Back when the Fall 2024 timetable was announced, the Fleetwood-Jourdain option was not under consideration.
However, last week, City Council agreed to study whether to incorporate a new Fleetwood-Jourdain recreation center in the 5th Ward school.
There’s no price tag yet, and the hope is the study can be done quickly.
But the extra investigation, and potentially the extra construction time if a rec center is added, are adding time.
However, the 5th Ward school does not exist in a vacuum. A delay might touch students and staff district-wide, by potentially impacting the District 65 student reassignment plan.
A shift in school attendance boundaries is supposed to begin when classes start in 2024-25, as part of an overall restructuring of which students go where.
But it’s hard to imagine the restructuring without a 5th Ward school ready to go as part of the new boundaries.
Another question: if the 5th Ward school is completed in, say, April 2025 (or some other spring month), would the new school open then, or would the district wait until the start of the next school year in fall, 2025?

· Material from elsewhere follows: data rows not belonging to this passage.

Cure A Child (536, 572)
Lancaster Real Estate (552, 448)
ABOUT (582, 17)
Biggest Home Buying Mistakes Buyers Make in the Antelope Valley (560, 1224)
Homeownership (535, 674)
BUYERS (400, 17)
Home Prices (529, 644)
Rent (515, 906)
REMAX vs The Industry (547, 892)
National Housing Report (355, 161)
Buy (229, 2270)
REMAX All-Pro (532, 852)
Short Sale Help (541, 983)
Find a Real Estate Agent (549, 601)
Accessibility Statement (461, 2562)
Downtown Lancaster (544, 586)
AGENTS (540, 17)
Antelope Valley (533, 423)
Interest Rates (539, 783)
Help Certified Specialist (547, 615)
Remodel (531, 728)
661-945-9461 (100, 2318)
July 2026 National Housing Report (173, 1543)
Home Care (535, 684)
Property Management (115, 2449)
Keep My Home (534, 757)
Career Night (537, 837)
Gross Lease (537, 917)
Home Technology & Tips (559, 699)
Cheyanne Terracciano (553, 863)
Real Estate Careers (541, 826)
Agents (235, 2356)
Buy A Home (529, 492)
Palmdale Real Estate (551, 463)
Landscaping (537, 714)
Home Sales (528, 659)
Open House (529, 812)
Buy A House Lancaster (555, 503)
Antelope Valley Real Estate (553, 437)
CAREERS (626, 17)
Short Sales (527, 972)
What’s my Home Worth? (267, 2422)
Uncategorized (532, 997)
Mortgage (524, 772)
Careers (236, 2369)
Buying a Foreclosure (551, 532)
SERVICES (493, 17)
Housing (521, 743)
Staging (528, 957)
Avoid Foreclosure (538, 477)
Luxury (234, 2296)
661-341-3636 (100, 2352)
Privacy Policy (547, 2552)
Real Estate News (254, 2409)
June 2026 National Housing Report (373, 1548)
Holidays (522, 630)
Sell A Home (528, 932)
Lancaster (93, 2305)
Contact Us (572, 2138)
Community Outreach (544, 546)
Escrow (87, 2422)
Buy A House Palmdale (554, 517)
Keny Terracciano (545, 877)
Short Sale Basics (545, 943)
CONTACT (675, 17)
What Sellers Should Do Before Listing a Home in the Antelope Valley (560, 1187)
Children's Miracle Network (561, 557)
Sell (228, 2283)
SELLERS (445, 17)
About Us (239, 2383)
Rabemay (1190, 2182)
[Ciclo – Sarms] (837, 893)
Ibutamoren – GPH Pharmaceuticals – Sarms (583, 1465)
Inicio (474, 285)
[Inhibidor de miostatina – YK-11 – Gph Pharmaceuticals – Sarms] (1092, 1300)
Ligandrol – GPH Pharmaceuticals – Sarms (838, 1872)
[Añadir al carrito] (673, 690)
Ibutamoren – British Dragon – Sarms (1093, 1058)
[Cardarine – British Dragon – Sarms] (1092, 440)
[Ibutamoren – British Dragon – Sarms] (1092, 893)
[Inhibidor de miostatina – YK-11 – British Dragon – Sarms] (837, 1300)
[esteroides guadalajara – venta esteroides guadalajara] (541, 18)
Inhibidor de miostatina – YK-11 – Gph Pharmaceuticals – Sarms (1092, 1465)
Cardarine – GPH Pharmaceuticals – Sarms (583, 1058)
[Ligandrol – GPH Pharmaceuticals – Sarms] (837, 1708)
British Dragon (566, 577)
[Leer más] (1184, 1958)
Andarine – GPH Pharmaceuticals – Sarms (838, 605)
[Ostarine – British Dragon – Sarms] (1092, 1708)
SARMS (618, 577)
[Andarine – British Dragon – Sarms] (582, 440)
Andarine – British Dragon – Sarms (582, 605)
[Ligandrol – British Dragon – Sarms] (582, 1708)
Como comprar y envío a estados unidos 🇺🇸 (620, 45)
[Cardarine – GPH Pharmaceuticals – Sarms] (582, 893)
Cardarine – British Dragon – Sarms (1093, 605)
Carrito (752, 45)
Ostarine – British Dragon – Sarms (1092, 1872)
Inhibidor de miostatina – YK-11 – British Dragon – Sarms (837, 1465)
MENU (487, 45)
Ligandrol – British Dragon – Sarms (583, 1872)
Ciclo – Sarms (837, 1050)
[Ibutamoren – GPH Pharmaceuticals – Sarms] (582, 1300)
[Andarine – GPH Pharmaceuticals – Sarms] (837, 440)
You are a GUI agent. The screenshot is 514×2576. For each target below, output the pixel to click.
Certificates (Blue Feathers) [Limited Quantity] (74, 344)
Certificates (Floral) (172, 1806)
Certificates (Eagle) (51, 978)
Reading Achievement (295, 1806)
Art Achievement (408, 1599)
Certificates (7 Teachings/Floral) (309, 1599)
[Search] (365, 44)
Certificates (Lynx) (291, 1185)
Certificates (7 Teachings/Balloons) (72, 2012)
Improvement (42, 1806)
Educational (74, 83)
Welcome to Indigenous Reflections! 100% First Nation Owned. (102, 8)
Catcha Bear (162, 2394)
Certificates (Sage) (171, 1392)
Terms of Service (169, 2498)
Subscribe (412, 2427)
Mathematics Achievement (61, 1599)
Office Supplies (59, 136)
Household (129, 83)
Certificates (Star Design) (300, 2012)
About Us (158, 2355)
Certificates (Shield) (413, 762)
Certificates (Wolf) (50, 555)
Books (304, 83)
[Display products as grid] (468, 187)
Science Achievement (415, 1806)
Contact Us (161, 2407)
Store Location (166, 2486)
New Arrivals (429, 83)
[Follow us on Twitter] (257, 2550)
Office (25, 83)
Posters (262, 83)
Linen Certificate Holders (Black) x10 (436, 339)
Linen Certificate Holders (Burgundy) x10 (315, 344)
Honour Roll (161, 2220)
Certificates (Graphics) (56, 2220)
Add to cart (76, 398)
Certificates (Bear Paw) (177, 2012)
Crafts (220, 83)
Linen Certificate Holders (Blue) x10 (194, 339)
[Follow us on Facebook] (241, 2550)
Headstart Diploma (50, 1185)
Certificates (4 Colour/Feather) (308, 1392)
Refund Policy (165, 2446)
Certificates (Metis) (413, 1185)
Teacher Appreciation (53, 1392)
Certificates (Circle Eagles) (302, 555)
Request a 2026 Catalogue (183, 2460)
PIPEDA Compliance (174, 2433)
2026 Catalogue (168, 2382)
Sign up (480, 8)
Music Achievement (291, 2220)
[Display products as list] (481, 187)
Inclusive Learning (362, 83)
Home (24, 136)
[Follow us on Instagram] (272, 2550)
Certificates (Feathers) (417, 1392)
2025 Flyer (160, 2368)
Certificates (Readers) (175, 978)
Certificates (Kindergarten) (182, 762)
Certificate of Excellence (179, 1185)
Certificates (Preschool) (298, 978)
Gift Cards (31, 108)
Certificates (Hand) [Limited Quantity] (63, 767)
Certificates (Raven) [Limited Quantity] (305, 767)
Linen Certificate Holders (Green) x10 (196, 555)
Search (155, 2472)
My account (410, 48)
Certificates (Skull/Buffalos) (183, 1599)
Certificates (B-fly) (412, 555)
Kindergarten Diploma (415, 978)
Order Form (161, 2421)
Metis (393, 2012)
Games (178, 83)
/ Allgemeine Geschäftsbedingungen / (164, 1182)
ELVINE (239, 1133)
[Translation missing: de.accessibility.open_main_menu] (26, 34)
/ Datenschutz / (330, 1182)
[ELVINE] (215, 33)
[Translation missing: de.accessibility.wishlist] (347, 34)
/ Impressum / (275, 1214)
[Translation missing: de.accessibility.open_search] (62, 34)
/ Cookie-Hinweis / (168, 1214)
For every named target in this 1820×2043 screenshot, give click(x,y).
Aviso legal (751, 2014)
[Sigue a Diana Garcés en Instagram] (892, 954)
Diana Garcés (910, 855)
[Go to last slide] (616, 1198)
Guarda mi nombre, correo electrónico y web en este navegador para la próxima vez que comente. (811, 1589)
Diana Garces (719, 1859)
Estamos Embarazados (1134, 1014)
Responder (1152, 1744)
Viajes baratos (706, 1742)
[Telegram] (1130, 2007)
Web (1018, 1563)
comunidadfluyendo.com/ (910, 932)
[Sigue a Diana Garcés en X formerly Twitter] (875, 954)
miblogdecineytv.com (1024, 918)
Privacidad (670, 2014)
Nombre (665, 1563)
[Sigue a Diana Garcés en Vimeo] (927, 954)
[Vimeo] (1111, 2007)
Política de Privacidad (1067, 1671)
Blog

Obafemi said “I think it might be premature to speculate about the date of the new school opening and its impact on the start of the 2024-2025 school year.”
He added that “as the development and construction of the school come into better focus, I am sure we will develop a solid plan to address all contingencies.”
There is yet another issue, however.
The new school boundaries, including a 5th Ward school, are supposed to reduce the need for buses, because most students will be able to walk to school.
Savings from the reduced busing is then supposed to help pay for the 5th Ward building. But with the opening delayed, those savings, in theory, could evaporate until the new school opens, because buses will still be needed.
In the meantime, the first $18 million to start preliminary work for the facility is included in the district’s budget for the academic year about to start.
But those who have been waiting for decades to see a new school in the 5th Ward will have to wait a little longer.